[Excerpted text]
────────────────────────────────────────

These he held up to the children and asked them to guess what was on the reverse, ,spot or blank'. After a spell of random guessing he asked them to devise and write down a strategy for guessing, which they would apply each time. Some tried repeating the last situation each time, others used blank and spot alternately. None chose the best strategy (whatever is on the face is most likely to be the same on the back). He then let one child use this and the results showed that he consistently scored best over a range of fifty tries. The children began to think and to suggest reasons as to why this might be. The thinking was intuitive, no one came up with a numerical solution but their answers showed that they had begun to grasp some of the ideas inherent in probability. From all this came a Probability Kit for use with children and two books.
Hasard ou Strategie, Engel, Varga, Walser, O.C.D.L. Paris and Combinatoire, Statistiques et Probabilites Varga, Dumont, O.C.D.L. Paris.
Most of the materials in the kit are familiar, for example the interlocking cubes are very like Unifix. Generally the work starts with a game or some constructional activity. These may involve building houses according to certain constraints, e.g. using any three colours you can build 3 storey houses. No two houses can be the same. You may use any one colour as many times as you wish (red, red, red) or (red, red, yellow). How many houses can you build? If children have had some experience of making their own attribute material the task will seem familiar. They will adopt some strategy of their own, e.g. "start with all the ones with a red cube on the first floor." Children without any previous experience of this sort attempt random solutions which are usually non productive. For them we can suggest that a 'tree' might help;
It is of course better to use an 'unfinished' tree and to leave the children to develop it. I have used this activity with the less able element of a third year junior class and they have worked at it with total involvement for a considerable time. Having completed the task I have asked them to arrange the pieces of a three colour set of 'trimath' to match each house (Trimath, E.S.A., is a 6 colour by 3 shape by 3 hole difference, 0 hole, 1 hole or 2 hole attribute material). The children have been able to do this by changing the labels on the tree. Then without looking at their lay out, given any piece of tri-math, they have been able to determine to which house it corresponds. More able children have gone on to match the base 3 numerals 000, 00 1, - - - 222, with both their houses and the trimath pieces.

────────────────────────────────────────

[Supplied information]
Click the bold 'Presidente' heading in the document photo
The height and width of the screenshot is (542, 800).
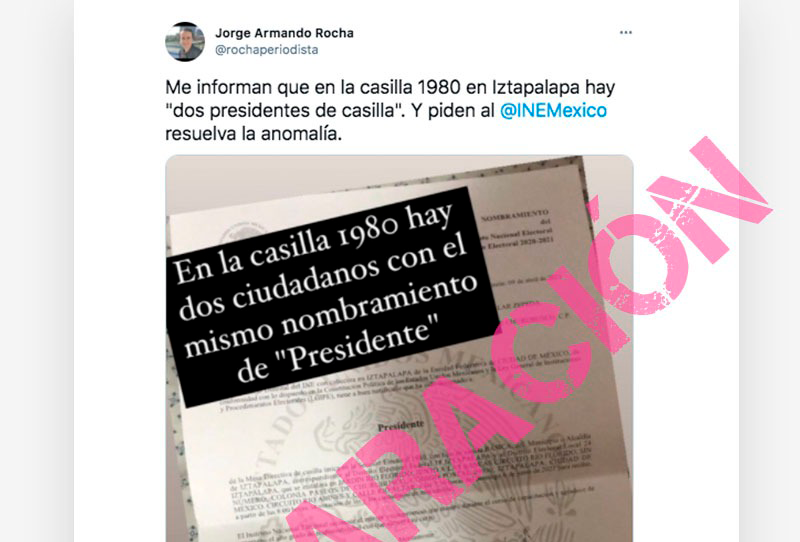coord(401,425)
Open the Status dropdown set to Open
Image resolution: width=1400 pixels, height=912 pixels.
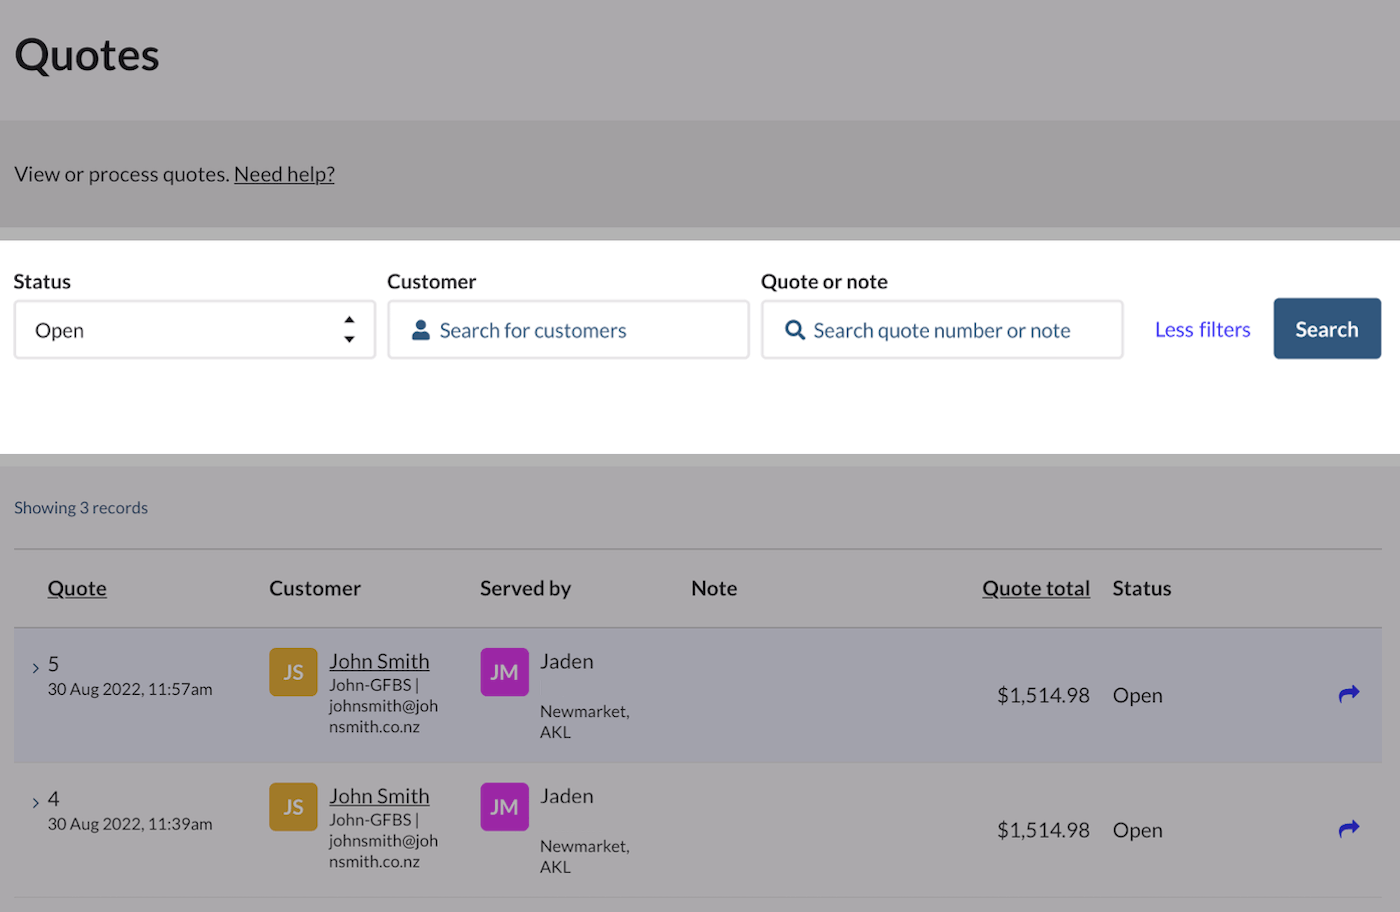click(194, 330)
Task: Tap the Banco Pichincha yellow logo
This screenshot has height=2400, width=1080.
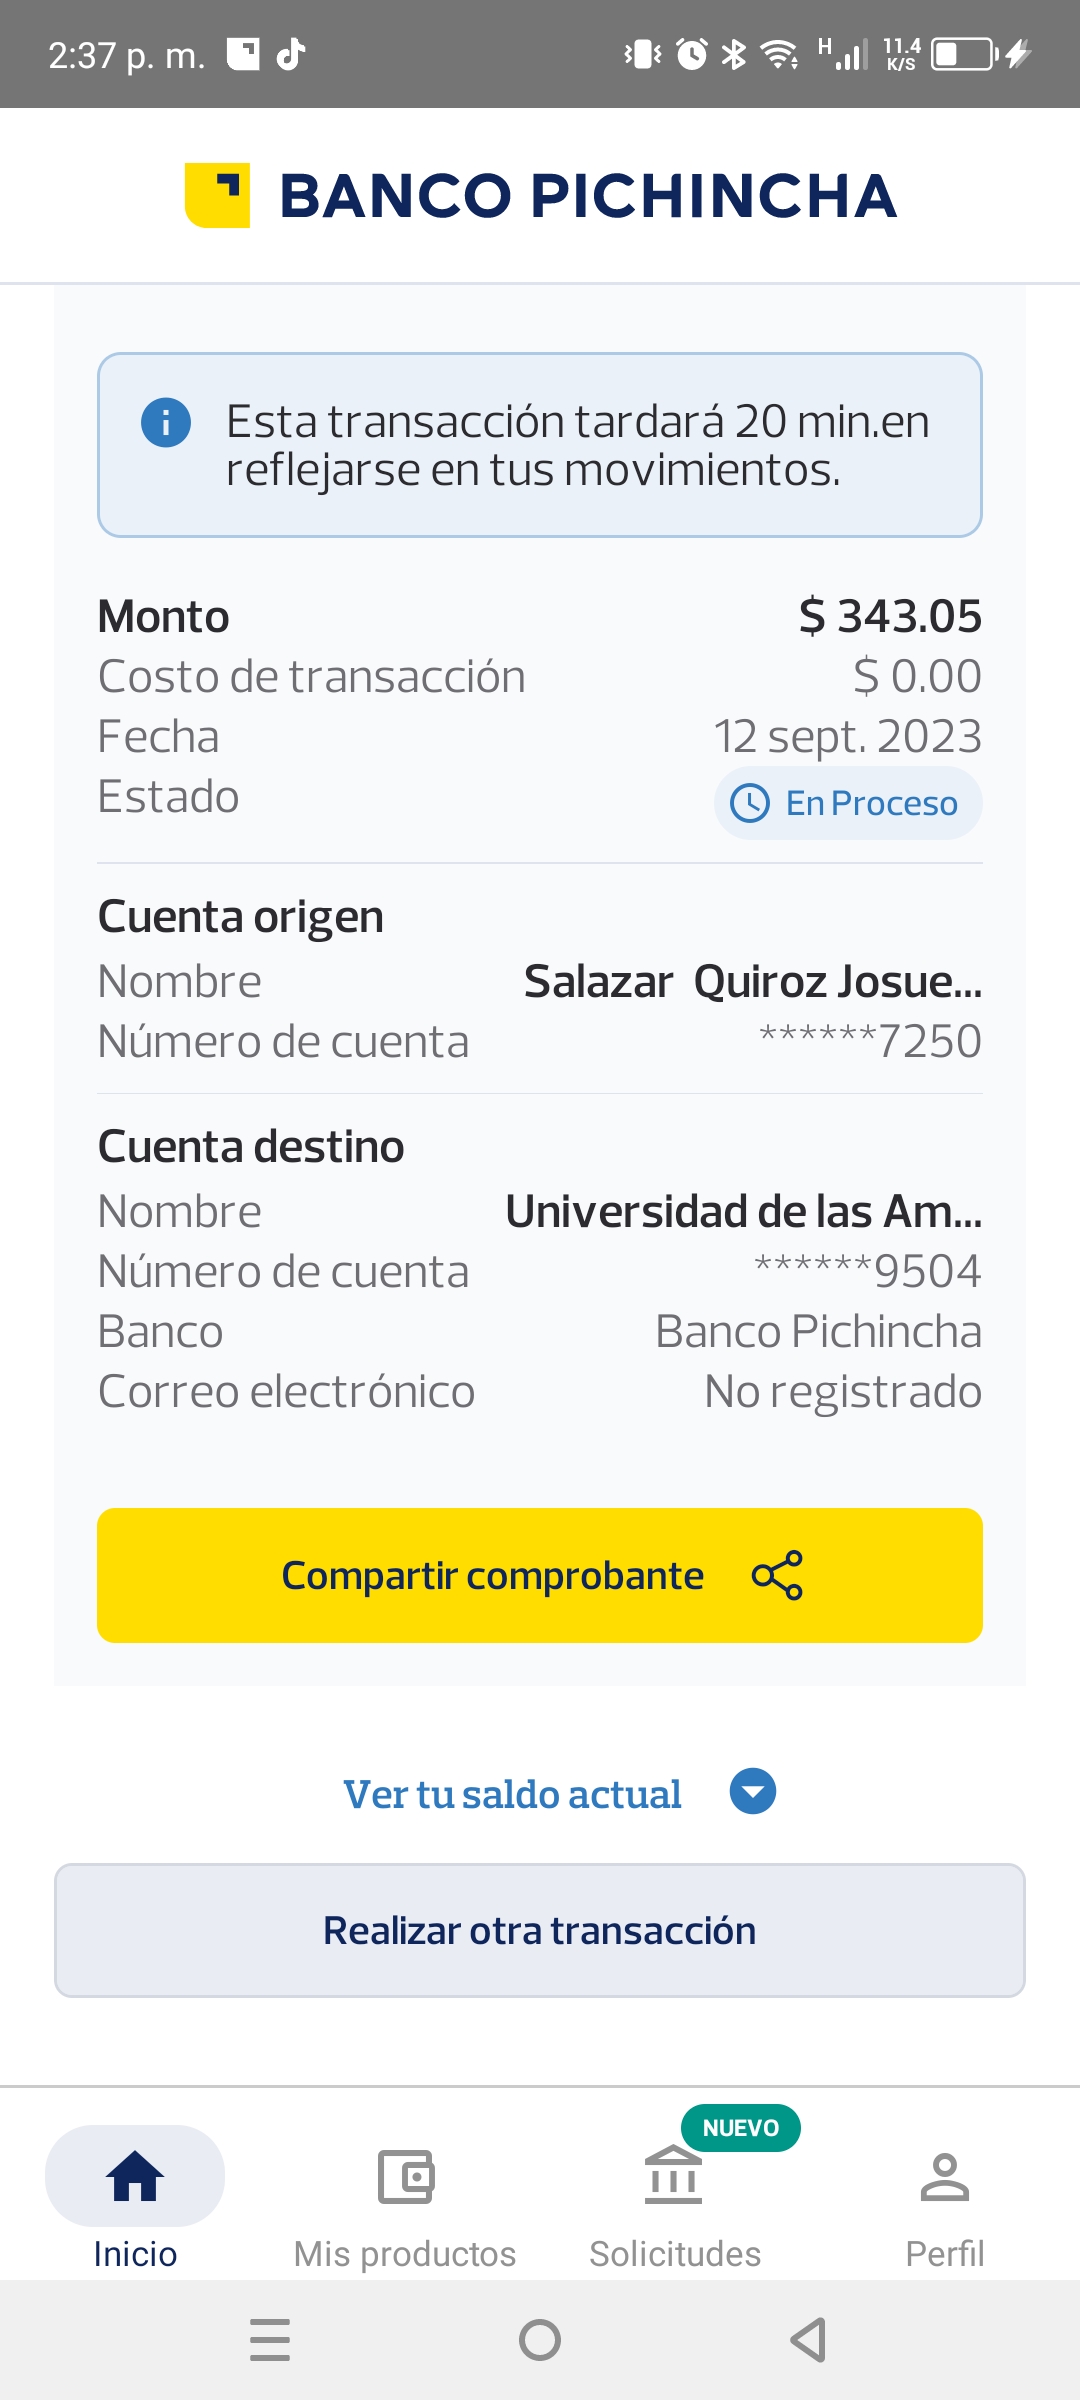Action: tap(217, 195)
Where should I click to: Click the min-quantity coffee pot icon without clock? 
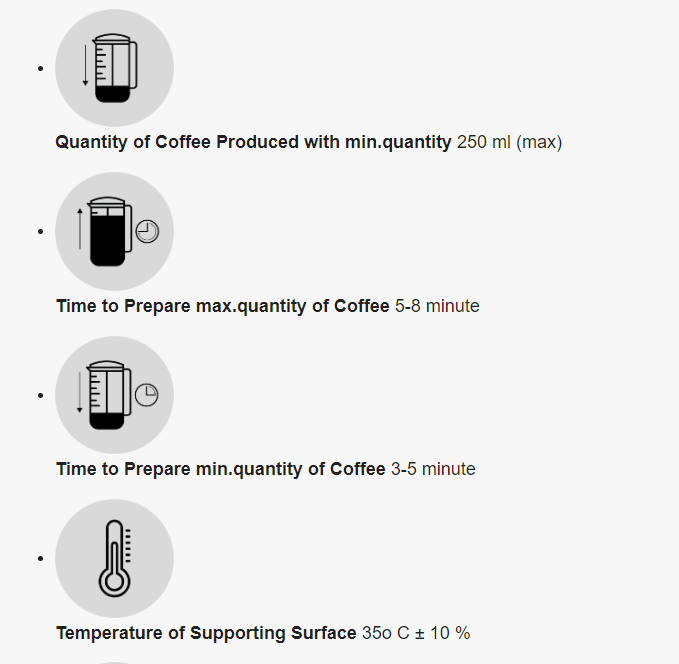114,69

────────────────────────────────────────

[Exercise description]
Answer these from the passage on teaching probability to children:
(a) Over how many tries did the child using the best guessing strategy consistently score best?
(b) How many storeys do the houses in the building activity have?
(c) How many colors does the Trimath attribute material have?

[Full response]
(a) Fifty.
(b) Three.
(c) Six.